O Sr. António não foi só um cliente a quem vendi o meu serviço, dizia obrigado, e pronto.Não. O Sr.António foi mais do que isso, foi um cliente, é certo, mas foi uma pessoa que me deixou uma forte lição no gosto de viver e um exemplo para quem como eu, tem outras ideias sobre a existência. Arrastando o membro inferior esquerdo, com o braço e a mão, também com profundas dificuldades em movimentar-se, servia-se de uma bengala que apoiava com firmeza na mão direita, rejeitando ajudas e boleias, pois dizia -me que tinha que vencer a malvada da doença. Caminhava imenso pelas ruas da Cova Gala. Era ver o Sr. António, no Parque das Merendas e no largo, olhando o mar, porque andar vencia a malvada da doença, porque gostava muito de viver,dizia-me e contente por o afirmar.Quantas vezes chegou ao meu salão, com a camisa encharcada de suor, especialmente no verão, e eu propunha dar-lhe boleia até lá baixo á Cova Gala. Não, não, respondia-me; gosto de andar para vencer esta malvada paralisação na minha perna e no meu braço.
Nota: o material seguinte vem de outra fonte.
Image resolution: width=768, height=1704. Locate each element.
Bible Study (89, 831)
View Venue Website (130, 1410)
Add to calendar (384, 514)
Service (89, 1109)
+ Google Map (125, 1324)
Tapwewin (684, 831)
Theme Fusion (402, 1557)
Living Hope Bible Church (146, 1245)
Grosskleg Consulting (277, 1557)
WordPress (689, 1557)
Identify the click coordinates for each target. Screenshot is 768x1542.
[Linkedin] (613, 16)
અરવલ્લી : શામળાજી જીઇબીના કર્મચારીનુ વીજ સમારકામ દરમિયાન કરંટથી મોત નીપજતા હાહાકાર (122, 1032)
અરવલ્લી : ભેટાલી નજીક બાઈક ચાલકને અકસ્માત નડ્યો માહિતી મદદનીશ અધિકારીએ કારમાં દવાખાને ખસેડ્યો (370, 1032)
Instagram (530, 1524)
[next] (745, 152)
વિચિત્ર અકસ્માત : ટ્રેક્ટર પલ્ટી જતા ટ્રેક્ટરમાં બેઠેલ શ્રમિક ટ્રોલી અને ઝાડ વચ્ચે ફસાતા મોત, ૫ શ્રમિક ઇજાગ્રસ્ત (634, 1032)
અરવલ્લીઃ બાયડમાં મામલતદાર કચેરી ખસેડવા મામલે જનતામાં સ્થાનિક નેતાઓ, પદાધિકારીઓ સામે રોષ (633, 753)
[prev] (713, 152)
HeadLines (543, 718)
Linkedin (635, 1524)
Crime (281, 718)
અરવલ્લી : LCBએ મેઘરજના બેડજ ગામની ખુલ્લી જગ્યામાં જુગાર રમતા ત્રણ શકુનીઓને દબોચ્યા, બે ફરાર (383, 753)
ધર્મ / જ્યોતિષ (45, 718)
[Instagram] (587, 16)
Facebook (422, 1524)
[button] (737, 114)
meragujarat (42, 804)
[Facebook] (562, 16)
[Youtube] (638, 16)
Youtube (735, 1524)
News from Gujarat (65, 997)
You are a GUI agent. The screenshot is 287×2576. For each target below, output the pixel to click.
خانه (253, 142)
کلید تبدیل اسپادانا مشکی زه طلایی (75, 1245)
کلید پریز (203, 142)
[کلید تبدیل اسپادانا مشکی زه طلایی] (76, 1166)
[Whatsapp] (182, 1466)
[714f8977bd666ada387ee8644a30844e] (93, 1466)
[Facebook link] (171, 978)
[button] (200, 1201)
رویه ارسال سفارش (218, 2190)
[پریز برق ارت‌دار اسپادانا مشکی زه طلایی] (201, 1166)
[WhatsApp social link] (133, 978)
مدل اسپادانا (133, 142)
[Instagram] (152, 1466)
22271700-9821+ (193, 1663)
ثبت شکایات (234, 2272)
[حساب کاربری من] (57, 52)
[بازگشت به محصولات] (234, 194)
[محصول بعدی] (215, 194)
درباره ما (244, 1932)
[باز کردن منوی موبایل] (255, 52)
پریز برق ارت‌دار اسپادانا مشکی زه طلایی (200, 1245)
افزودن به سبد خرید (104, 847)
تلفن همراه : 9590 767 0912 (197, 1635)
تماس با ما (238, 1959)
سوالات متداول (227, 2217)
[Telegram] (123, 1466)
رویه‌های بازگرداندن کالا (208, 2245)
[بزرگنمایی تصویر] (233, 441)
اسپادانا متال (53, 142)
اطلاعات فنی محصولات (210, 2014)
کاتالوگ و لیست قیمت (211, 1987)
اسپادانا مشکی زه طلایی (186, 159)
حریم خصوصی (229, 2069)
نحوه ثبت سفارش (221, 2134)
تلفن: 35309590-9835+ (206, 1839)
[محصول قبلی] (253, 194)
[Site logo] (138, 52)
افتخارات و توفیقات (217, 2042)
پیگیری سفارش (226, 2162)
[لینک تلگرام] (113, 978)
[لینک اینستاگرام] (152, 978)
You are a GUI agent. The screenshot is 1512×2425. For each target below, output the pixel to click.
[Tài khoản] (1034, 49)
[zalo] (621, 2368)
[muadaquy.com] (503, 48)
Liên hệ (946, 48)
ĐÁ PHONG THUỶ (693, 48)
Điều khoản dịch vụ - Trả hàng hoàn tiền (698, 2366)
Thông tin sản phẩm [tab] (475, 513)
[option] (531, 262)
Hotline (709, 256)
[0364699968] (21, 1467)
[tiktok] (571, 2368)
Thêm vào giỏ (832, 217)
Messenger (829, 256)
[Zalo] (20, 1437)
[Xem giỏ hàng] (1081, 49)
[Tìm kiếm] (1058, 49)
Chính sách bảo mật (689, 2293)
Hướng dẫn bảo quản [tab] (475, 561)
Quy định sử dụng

O Sr.António foi um valente homem do mar. Contava coisas do diabo, também Sportinguista ferrenho, sabia tudo sobre futebol, inclusive, tinha uma opinião crítica e velada sobre Pinto da Costa.
Em casa e em família falava da sua força e gosto pela vida porque o admirava assim arrastando-se num corpo pesado , obrigando-o com o caminhar, que tivesse melhor movimento. Um dia pedi á minha mulher que comprasse uma prenda com o emblema do Sporting, e fui visitá-lo a Lavos, onde fui muito bem tratado pela família, mas o Sr.António, já não falava , mas sorriu e as lágrimas surgiram, elevando a mão direita, sobre a boca, como que a enviar-me um beijo, num momento de intensa fraternidade.
O Sr. António Pereira Abade , teve um longo e doloroso sofrimento e esta semana fui despedir-me dele à Igreja de S.Pedro, rezando com os presentes para que tenha paz.